It's not just VC++, it's others too. Depending on what you are doing, a program etc. might not compile unless you have Win2K, WinXP etc. So it is very possible that it's an OS problem.

However, we have not determined that this is an OS problem yet.

I do not have VC++. I have GCC MinGW so I do not know if everything will work for me, but if you want, you can zip up all your project files and upload it somewhere so I and others can download and mess with it. We need everything so we can be on the same level as you. That means, cpp files resource files, any pics, icons etc. that go with the project.


----------



## qepto (Aug 25, 2004)

okay I've uploaded the files to www.geocities.com/qepto/prog.zip

thanks for looking even if you can't help.


----------



## Shadow2531 (Apr 30, 2001)

O.K. downloaded it. I'll check it out soon.

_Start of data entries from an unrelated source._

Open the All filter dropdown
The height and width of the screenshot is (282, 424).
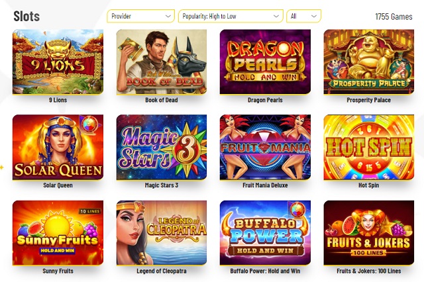(303, 16)
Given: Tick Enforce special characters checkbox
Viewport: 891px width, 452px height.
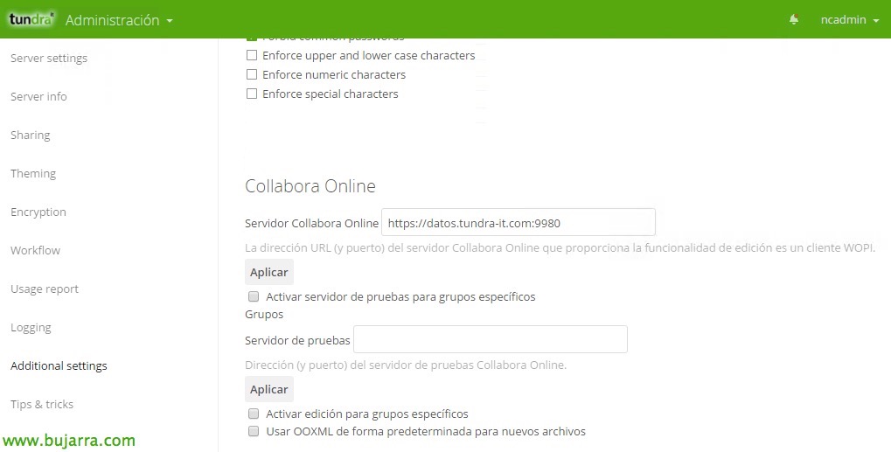Looking at the screenshot, I should click(x=252, y=94).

On a side note, keep this thread for reference, as you might end up doing that part later.


----------



## qepto (Aug 25, 2004)

it was because I found that thread when searching for the answer to my problem on google that I posted here


----------



## Shadow2531 (Apr 30, 2001)

The program successfully compiled, but I got the following warnings.

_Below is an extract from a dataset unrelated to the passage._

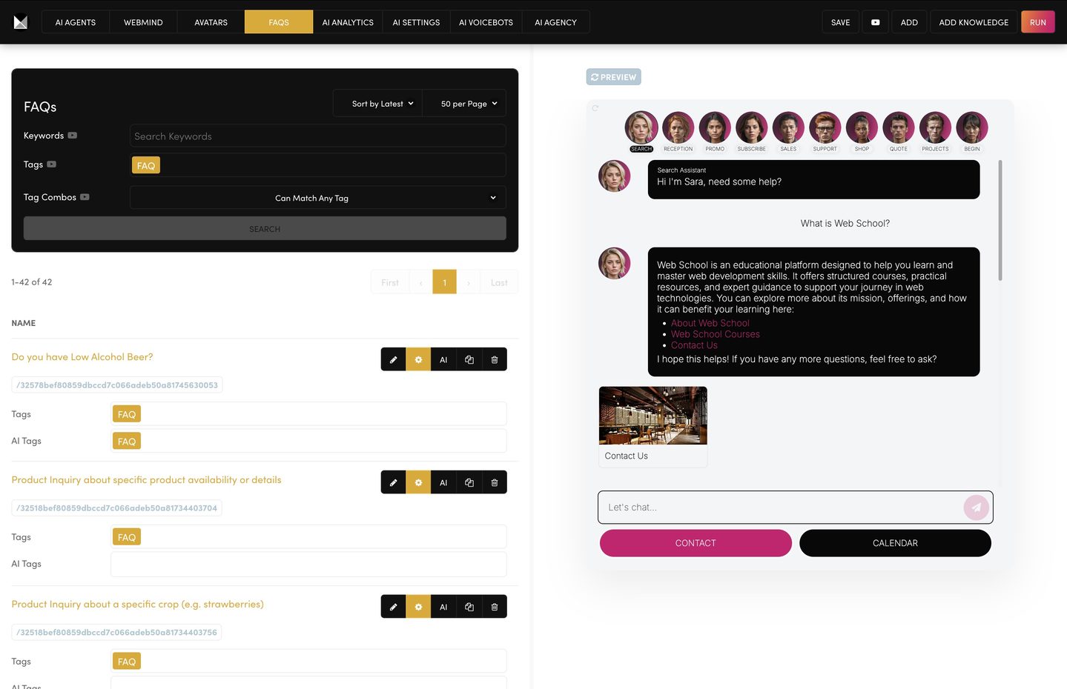Duplicate the product availability inquiry FAQ

(x=469, y=482)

In file included from SLIDESHOW.cpp:9:
Slideshow.h:6:9: warning: #pragma once is obsolete
In file included from Slideshow.h:13,
from SLIDESHOW.cpp:9:
GameEngine.h:6:9: warning: #pragma once is obsolete
In file included from Slideshow.h:14,
from SLIDESHOW.cpp:9:
Bitmap.h:6:9: warning: #pragma once is obsolete
SLIDESHOW.cpp: In function `void GameActivate(HWND__*)':
SLIDESHOW.cpp:58: warning: unused parameter `HWND__*hWindow'
SLIDESHOW.cpp: In function `void GameDeactivate(HWND__*)':
SLIDESHOW.cpp:62: warning: unused parameter `HWND__*hWindow'
In file included from BITMAP.Cpp:9:
Bitmap.h:6:9: warning: #pragma once is obsolete
BITMAP.Cpp: In member function `BOOL Bitmap::Create(HDC__*, unsigned int,
HINSTANCE__*)':
BITMAP.Cpp:169: warning: statement with no effect
BITMAP.Cpp:175: warning: statement with no effect
In file included from GAMEENGINE.cpp:9:
GameEngine.h:6:9: warning: #pragma once is obsolete
GAMEENGINE.cpp: In function `int WinMain(HINSTANCE__*, HINSTANCE__*, CHAR*,
int)':
GAMEENGINE.cpp:21: warning: unused parameter `HINSTANCE__*hPrevInstance'
GAMEENGINE.cpp:21: warning: unused parameter `CHAR*szCmdLine'

You can ignore the unused paramater warnings, but the rest you should investigate.

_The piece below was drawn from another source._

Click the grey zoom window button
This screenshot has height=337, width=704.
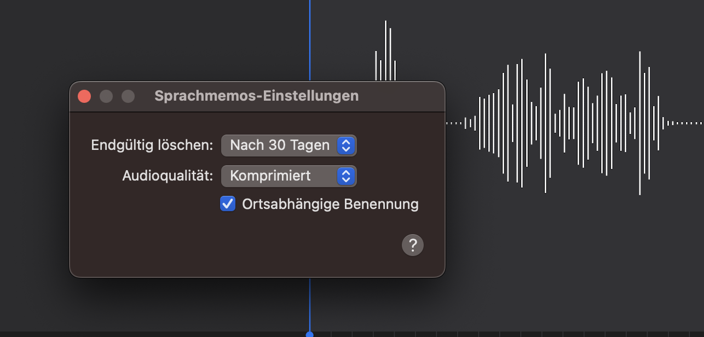pos(128,96)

unlockResource() is also obsolete, so that could be the problem with line 169 and 175 errors in bitmap.cpp. Just comment them out.


Also, don't use pragma. Do it like this in your header files.

#ifndef GAMEENGINE_H
#define GAMEENGINE_H

code goes here

#endif
(blank line)

When I run the program, I just get a window named slideshow with nothing in it for about a minute. Then I get a green background. Is that what you get?


----------



## Shadow2531 (Apr 30, 2001)

got it working.

Before you check out any of the suggestions above, fix your slideshow.rc file.

The bitmap section should look like the following instead of what you have.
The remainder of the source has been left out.